Aussi, avait-on réservé la question de la soumission de la Kabylie jusqu'au moment où les tribus arabes seraient entièrement pacifiées. Déjà quelques relations commerciales s'étaient établies avec plusieurs parties de ce massif montagneux; on pouvait choisir le moment opportun d'une expédition définitive, le caractère ombrageux de ces populations sauvages les éloignant des agitations causées par le fanatisme, et les discussions intestines ayant sur elles plus d'empire que les intérêts collectifs de la religion et de la nationalité.

Les premiers efforts avaient été dirigés d'abord à l'est de Dellys, dans la vallée du Sebaou, qui longe le territoire de plusieurs tribus kabyles riches et guerrières. On avait surveillé les pentes sud du Djurjura, brisé les liens de l'administration régulière créée par Abd-el-Kader, et établi à Gour-el-Ghozlan le poste permanent d'Aumale. Le résultat de ces succès avait été de couvrir l'est de la province d'Alger et de dominer les principaux débouchés du Djurjura. On avait par là établi une barrière protectrice en face de la Metidja. On résolut alors de séparer en deux parties le massif qui s'étend de Dellys à Philippeville, en ouvrant une route de Sétif à Bougie. De là suivit la soumission de la vallée de l'Oued-Sahel et la libre communication entre Alger et Bougie par Aumale. Le Djurjura était enveloppé et surveillé.

Ce massif était cependant devenu un foyer d'agitations incessantes. C'est pour cela que les armes françaises allaient visiter les tribus du Sahel de Djijelli et de Collo.

A la nouvelle de l'expédition, les Kabyles s'apprêtèrent à la résistance. Ils y étaient surtout poussés par un prétendu chérif, surnommé Bou-Baghla (l'homme à la mule) qui prêchait la guerre sainte dans leurs montagnes. Le 19 mars, Bou-Baghla attaqua la Zaouïa-de-Chellata et en chassa le marabout Sy-benAly-Chérif notre allié. Les rassemblements menaçants, formés en face des troupes de la subdivision d'Aumale, devinrent tellement agressifs, qu'il fallut attaquer et enlever le village de Selloum (10 avril). Bou-Baghla se retira dans le bas de la vallée de l'Oued-Sahel et, le 10 mai, se présenta devant Bougie. Une charge vigoureuse sortie de la place balaya ces bandes fanatiques jusque vers le col de Thizi, où les Mezaïa, nos alliés, les fusillè– rent à bout portant.

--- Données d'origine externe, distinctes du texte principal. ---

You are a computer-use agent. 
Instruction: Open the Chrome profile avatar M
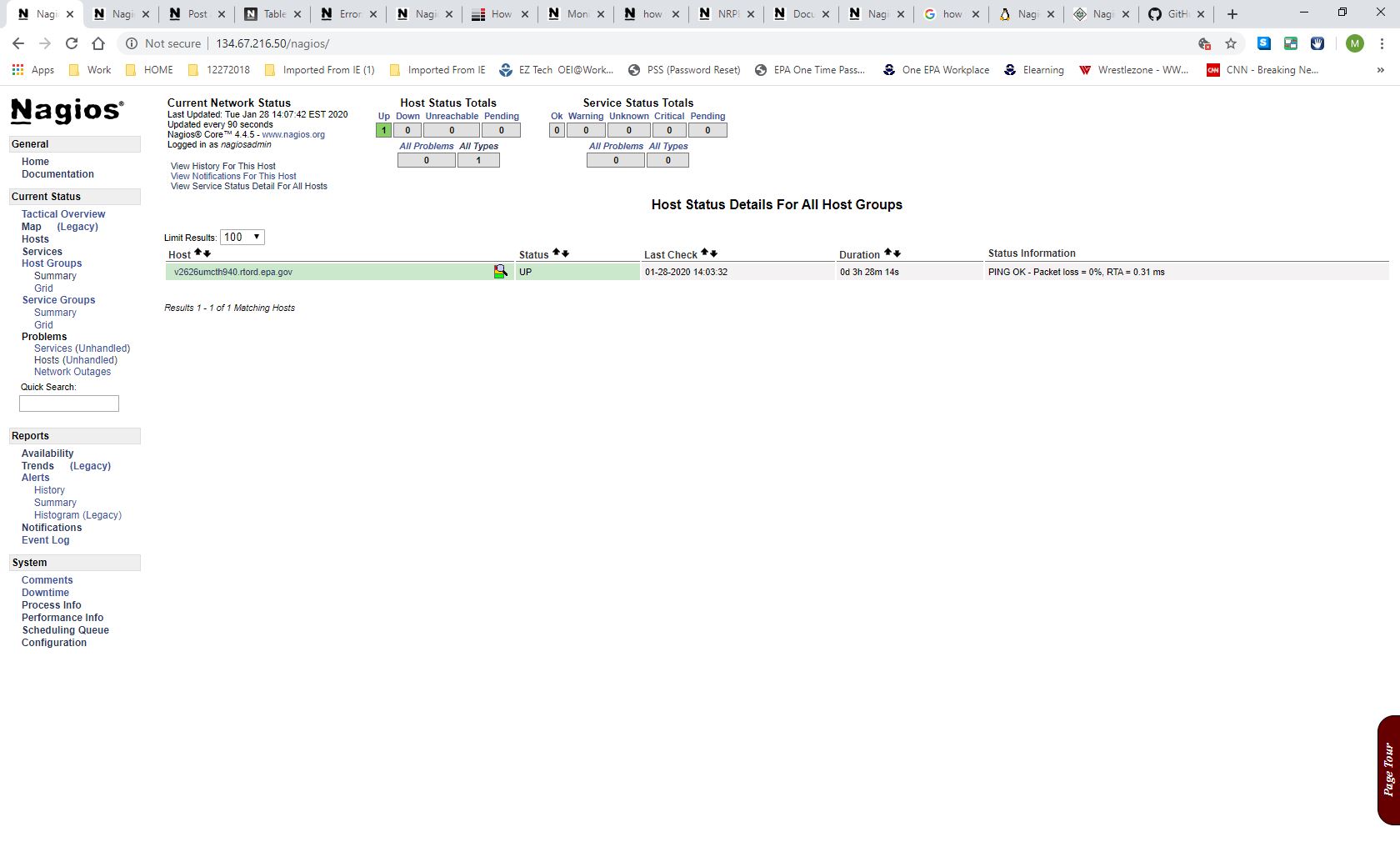[x=1355, y=43]
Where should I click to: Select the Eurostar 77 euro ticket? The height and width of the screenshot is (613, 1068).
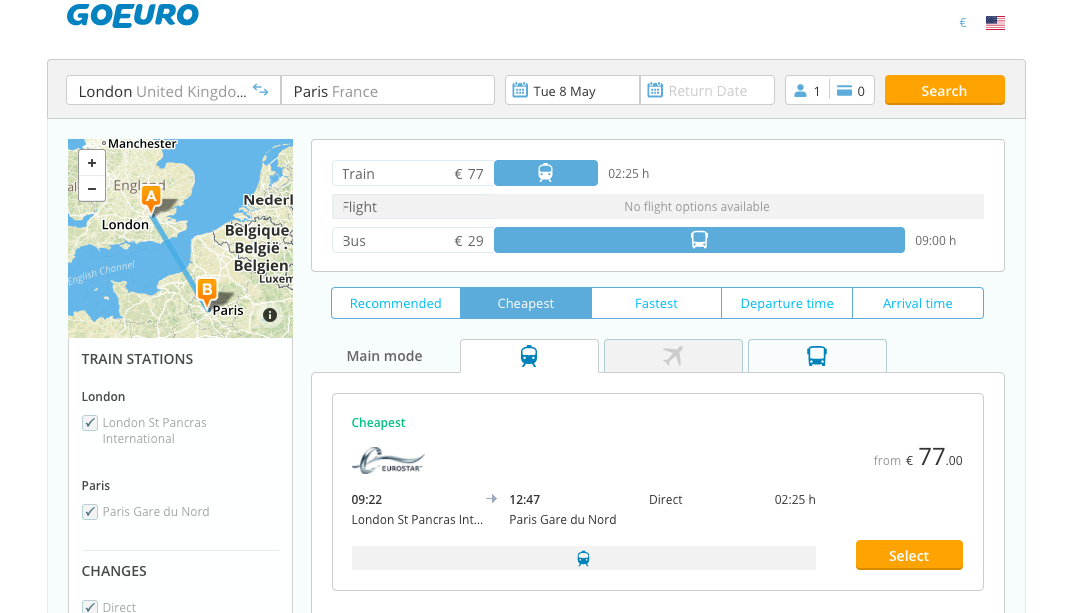tap(909, 555)
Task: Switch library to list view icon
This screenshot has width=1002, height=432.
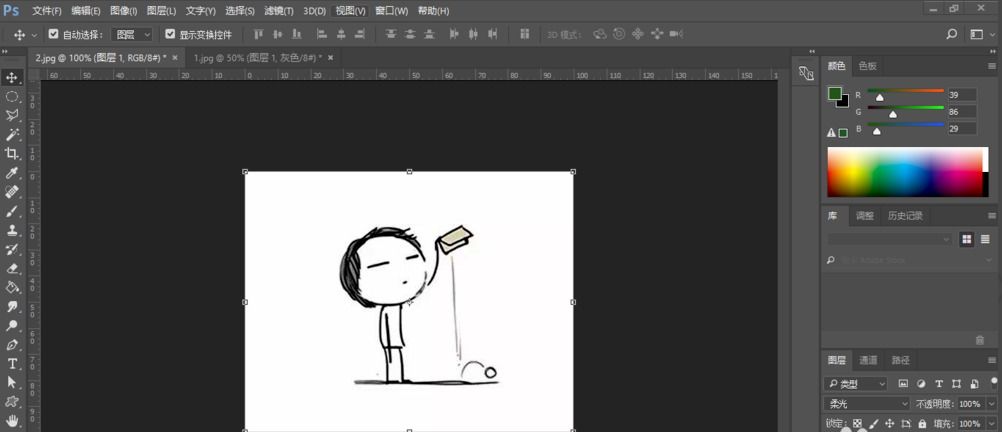Action: [x=985, y=239]
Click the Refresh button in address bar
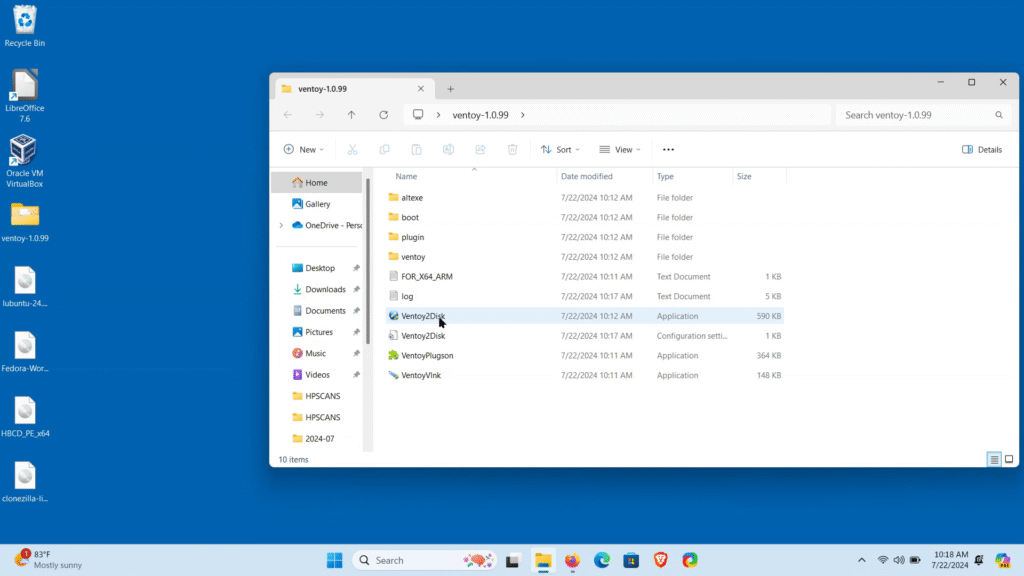This screenshot has height=576, width=1024. point(383,115)
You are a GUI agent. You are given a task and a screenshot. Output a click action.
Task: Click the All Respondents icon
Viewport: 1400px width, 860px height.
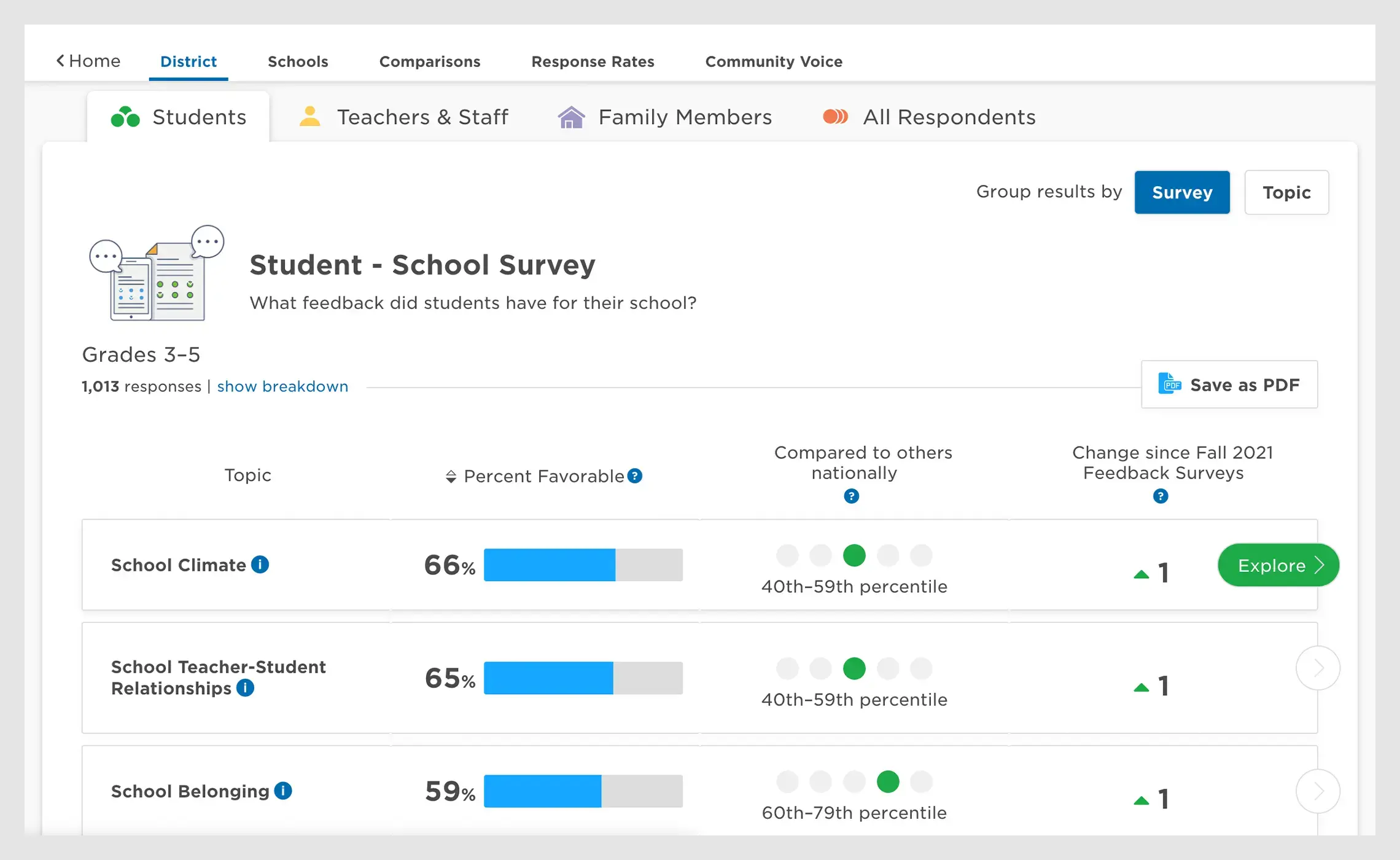click(835, 117)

Abandonné des contingents kabyles, Bou-Baghla avait dû s'éloigner. Mais Bougie restait bloqué à distance.

Cependant le général Saint-Arnaud réunissait à Milah une division de douze bataillons, quatre escadrons, huit pièces de montagne, en tout huit-mille hommes partagés en deux brigades commandées, l'une par le général de Luzy, l'autre par le général Bosquet. Le 11 mai, l'armée descendit du Fedy-Beïnem, en vue de l'ennemi, et enleva les retranchements du ravin escarpé de l'Oued-Dja, opération qui permit de ravager les villages des Ouled-Askar et des Ouled-Mimoun. Malgré toutes les difficultés de terrain, la division réussit à descendre vers l'embouchure de l'Oued-Kébir et à entrer dans la plaine, tout en attaquant sur son passage les plus beaux villages de la vallée. Le 16, elle bivouaquait à Djidjelli.

Le gouverneur général s'y était rendu dès le 14 pour prendre des mesures contre l'insurrection qui grandissait dans le cercle de Bougie. Le général Camou et une partie de la brigade Bosquet furent dirigés de ce côté.

Le 19, le général de Saint-Arnaud repartit de Djijelli, établit son camp à Dar-el-Guidjali, au milieu des Beni-Amran et enleva les fortes positions occupées par des masses énormes de Kabyles. Le 19 et le 20, les ennemis perdirent près de cinq cents hommes. Ces brillants combats amenèrent la soumission des Beni-Ahmed, des Beni-Khetab et de trois grandes fractions des Beni-Amran.

Pendant ce temps, le général Camou opérait contre les Kabyles insurgés à la voix de Bou-Baghla, sur la route de Sétif à Bougie. Renforcé le 30 mai par le général Bosquet, il donna le 1er juin, une vigoureuse leçon au faux chérif, dont les bandes furent écrasées, et dont les tentes et bagages restèrent entre nos mains. Le chérif se retira chez les Beni-Yala.

De son côté, le général de Saint-Arnaud forçait, e 26 mai, les Beni-Foughal et les Bens-Ourzeddin à la soumission. A dater de ce moment, la colonne n'eut plus un seul coup de fusil à essuyer jusqu'à son arrivée à Djidjelli, le 2 juin. Sur son passage, les Kabyles s'empressaient de demander l'aman et de donner des otages.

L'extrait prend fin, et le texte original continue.